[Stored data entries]
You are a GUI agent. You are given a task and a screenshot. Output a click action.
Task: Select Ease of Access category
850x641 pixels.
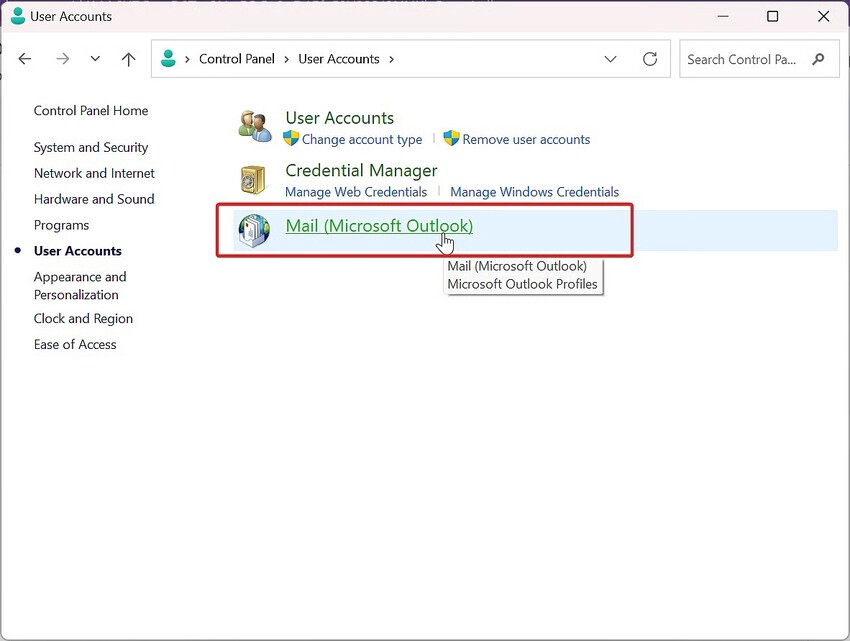click(x=75, y=344)
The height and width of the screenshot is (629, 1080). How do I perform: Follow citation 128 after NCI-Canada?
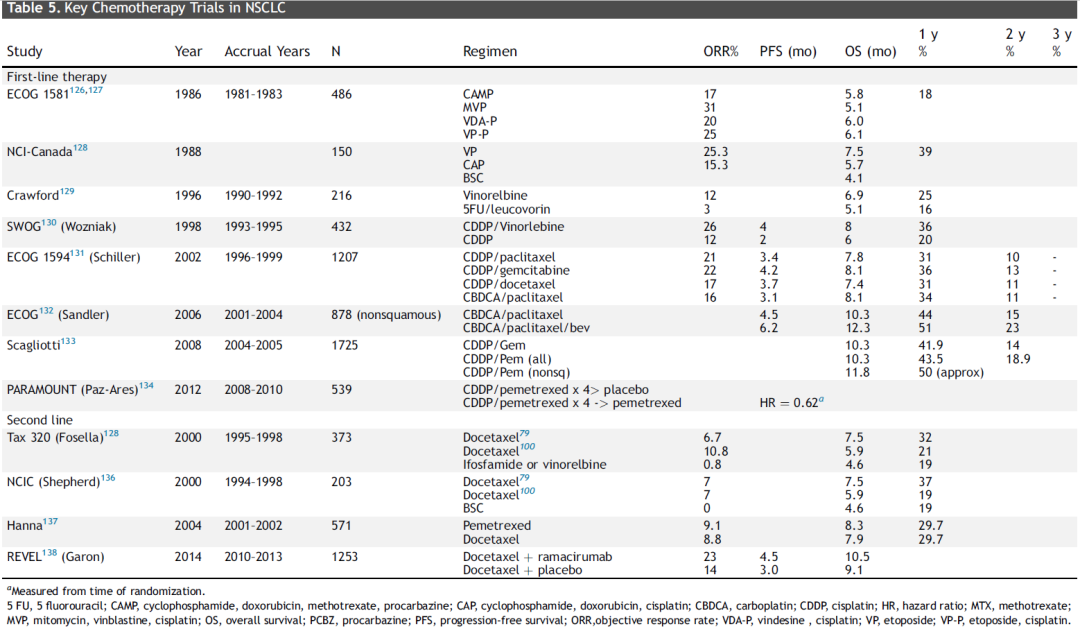click(81, 148)
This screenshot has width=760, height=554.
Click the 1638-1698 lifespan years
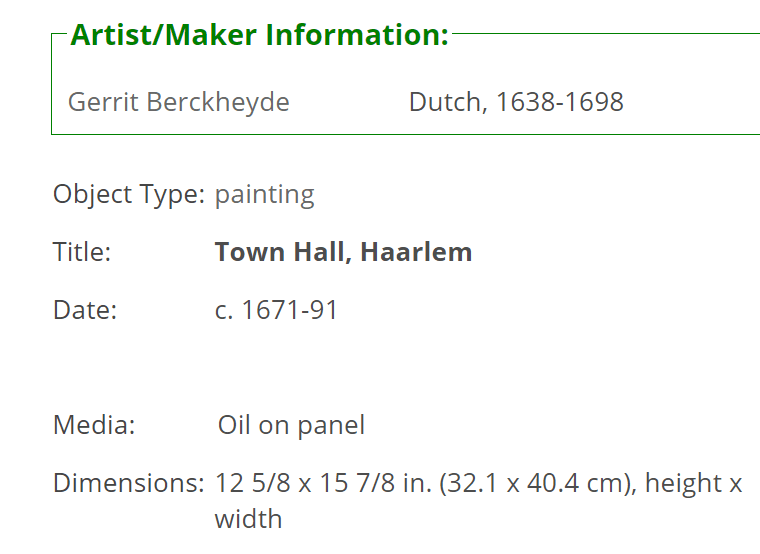click(x=560, y=102)
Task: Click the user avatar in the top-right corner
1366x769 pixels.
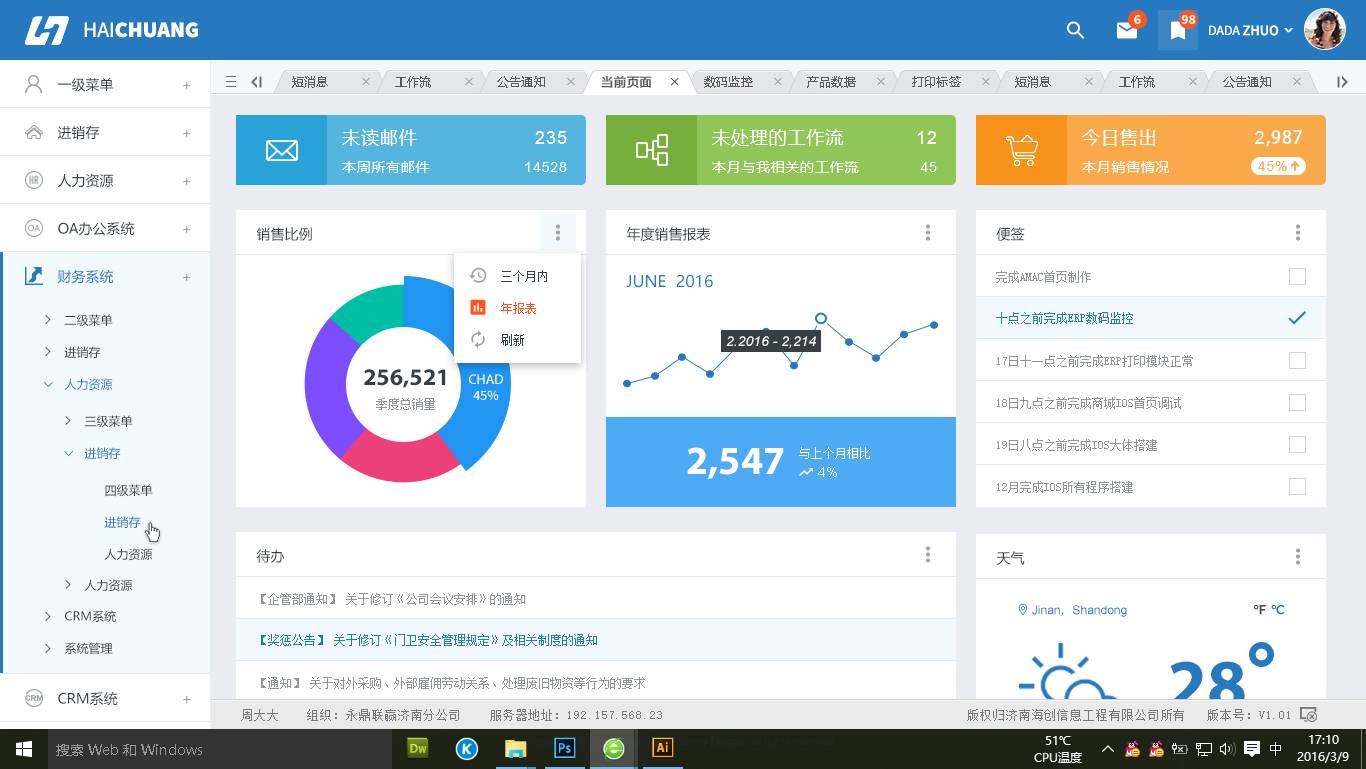Action: click(x=1324, y=29)
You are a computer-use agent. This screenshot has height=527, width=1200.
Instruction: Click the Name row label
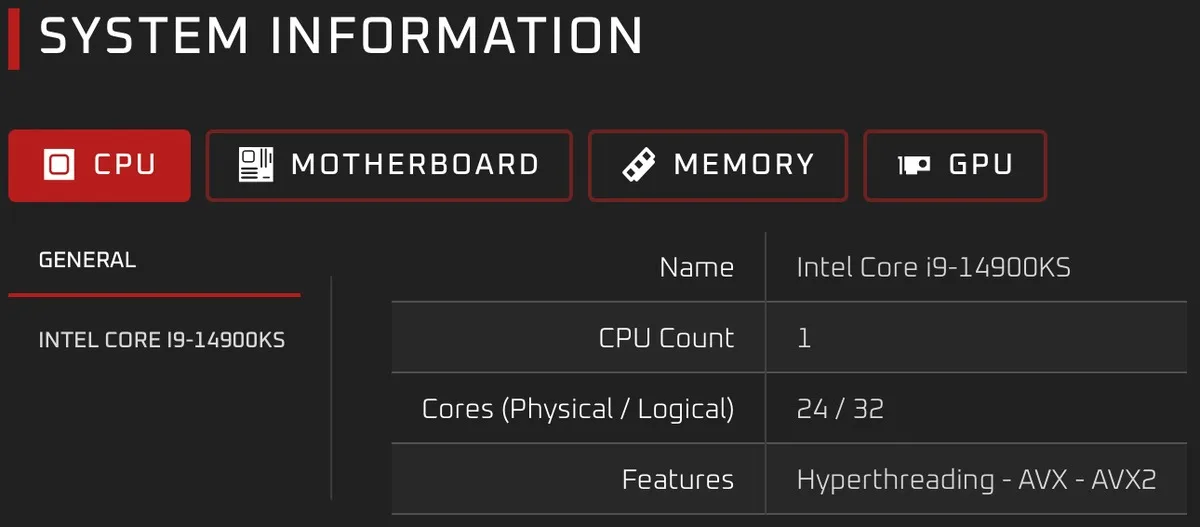click(x=696, y=267)
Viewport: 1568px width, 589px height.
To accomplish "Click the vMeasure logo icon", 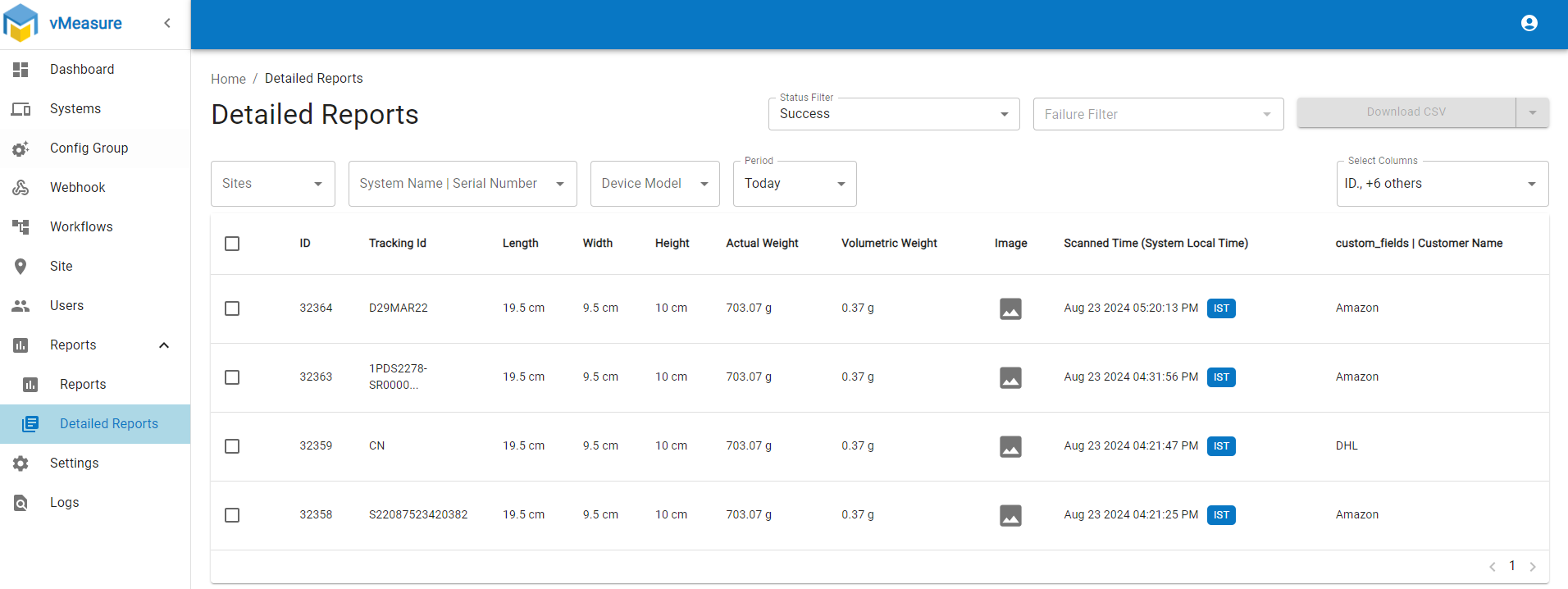I will 21,23.
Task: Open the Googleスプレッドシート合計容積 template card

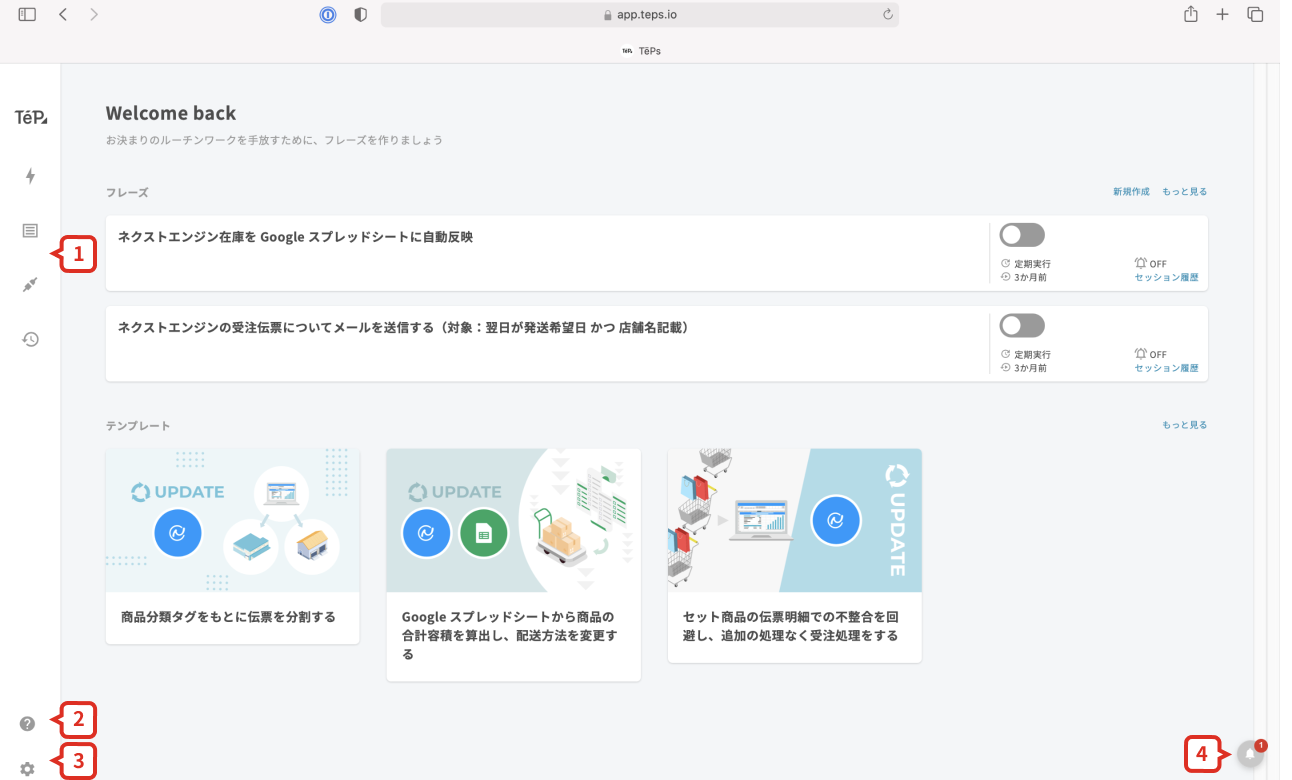Action: [x=513, y=565]
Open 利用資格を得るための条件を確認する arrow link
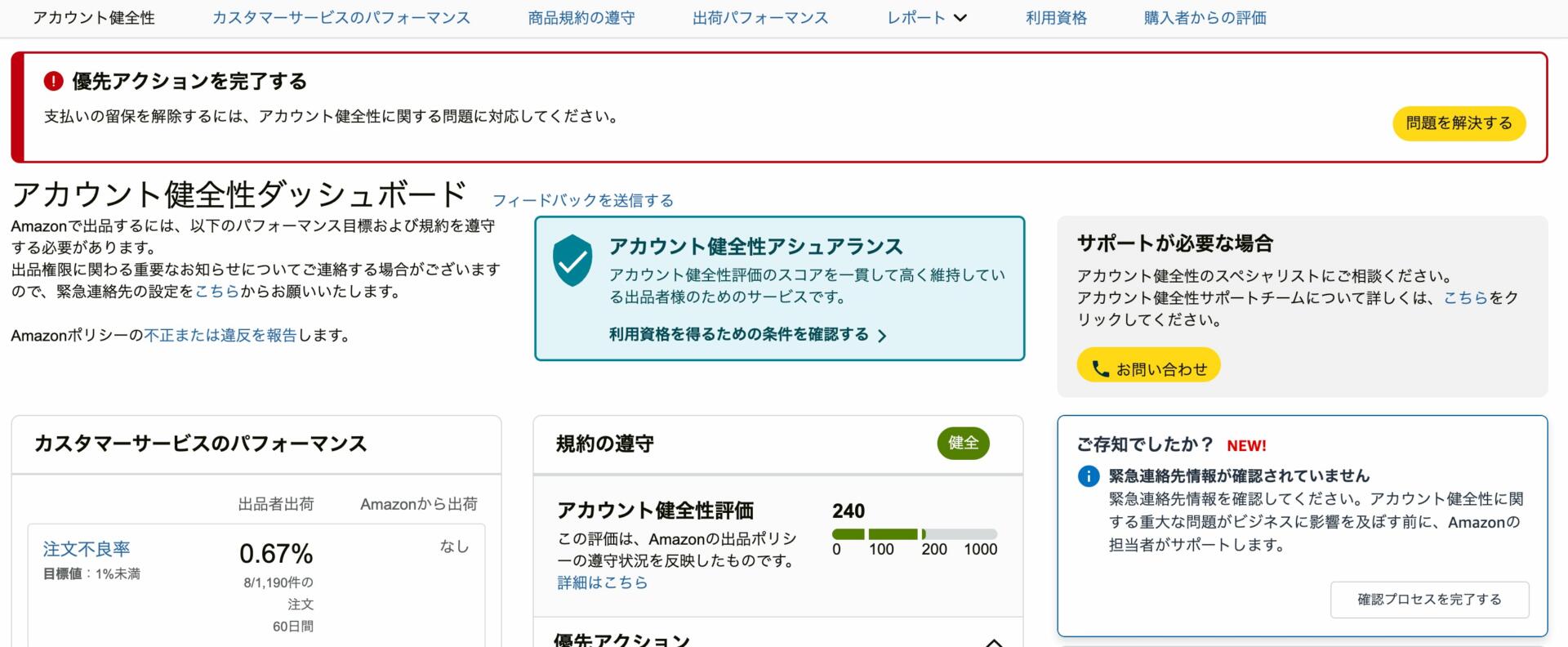The height and width of the screenshot is (647, 1568). tap(747, 335)
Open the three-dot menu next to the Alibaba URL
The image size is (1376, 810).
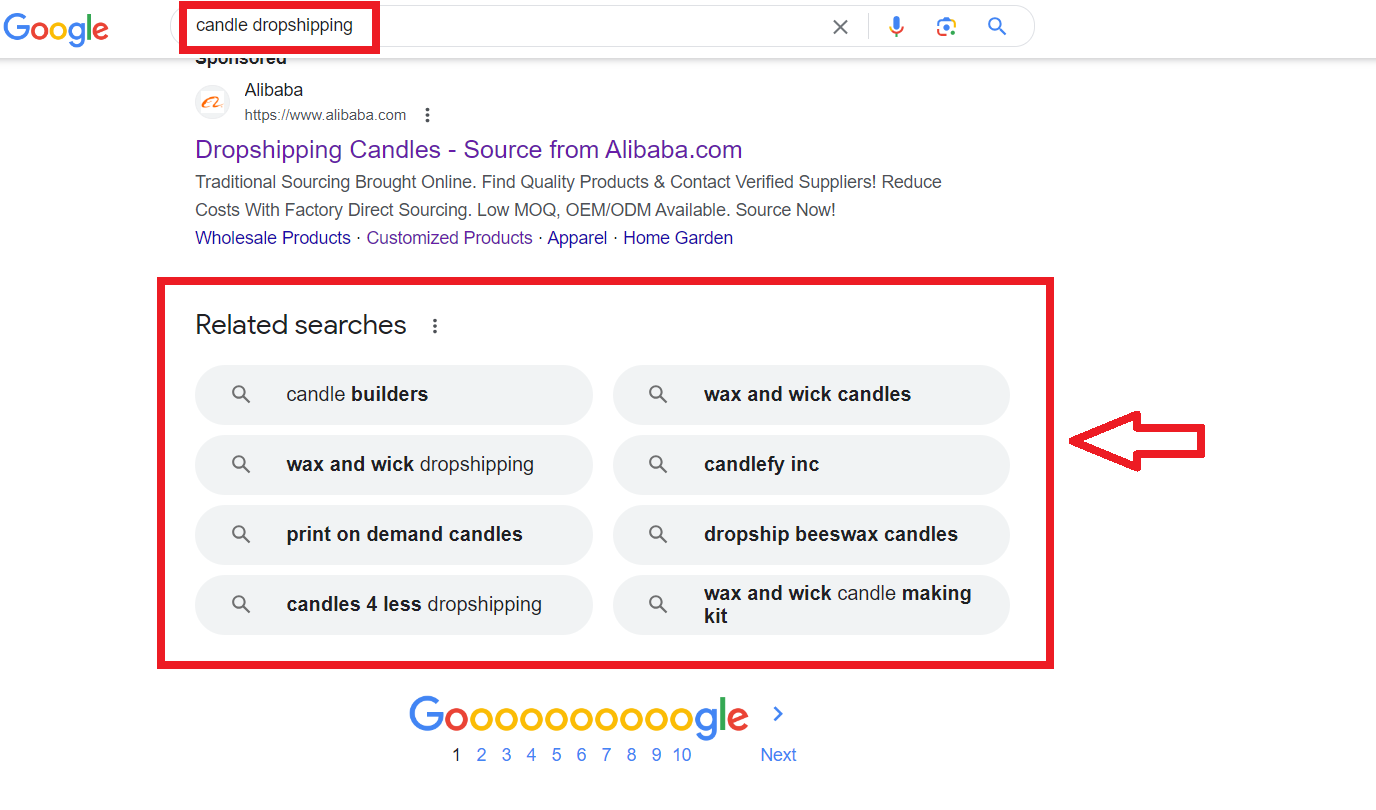point(427,114)
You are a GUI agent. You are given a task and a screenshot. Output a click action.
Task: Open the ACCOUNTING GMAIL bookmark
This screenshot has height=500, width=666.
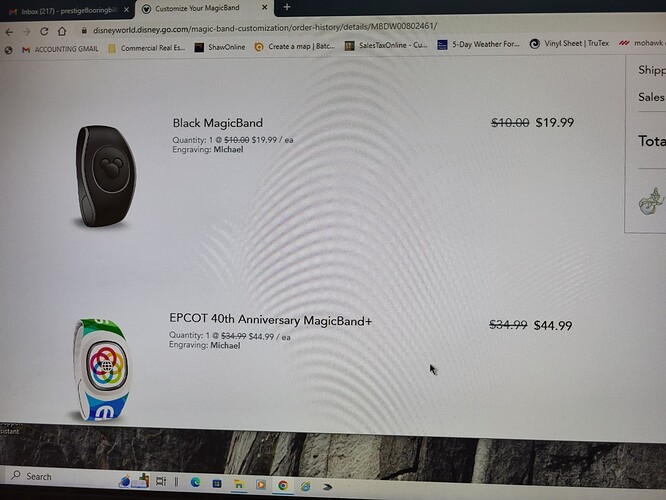coord(60,49)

WORK ITEM: Look above for the line with "850x641 pixels.", then give again exactly every line from there through the line with "Task: Click the", skipping the pictures.

ANSWER TO THIS TASK:
850x641 pixels.
click(x=75, y=344)
The height and width of the screenshot is (629, 1080). How do I perform: Follow citation 128 after NCI-Canada?
click(81, 148)
This screenshot has width=760, height=554.
Click the 1638-1698 lifespan years
click(x=560, y=102)
Task: Click the user avatar in the top-right corner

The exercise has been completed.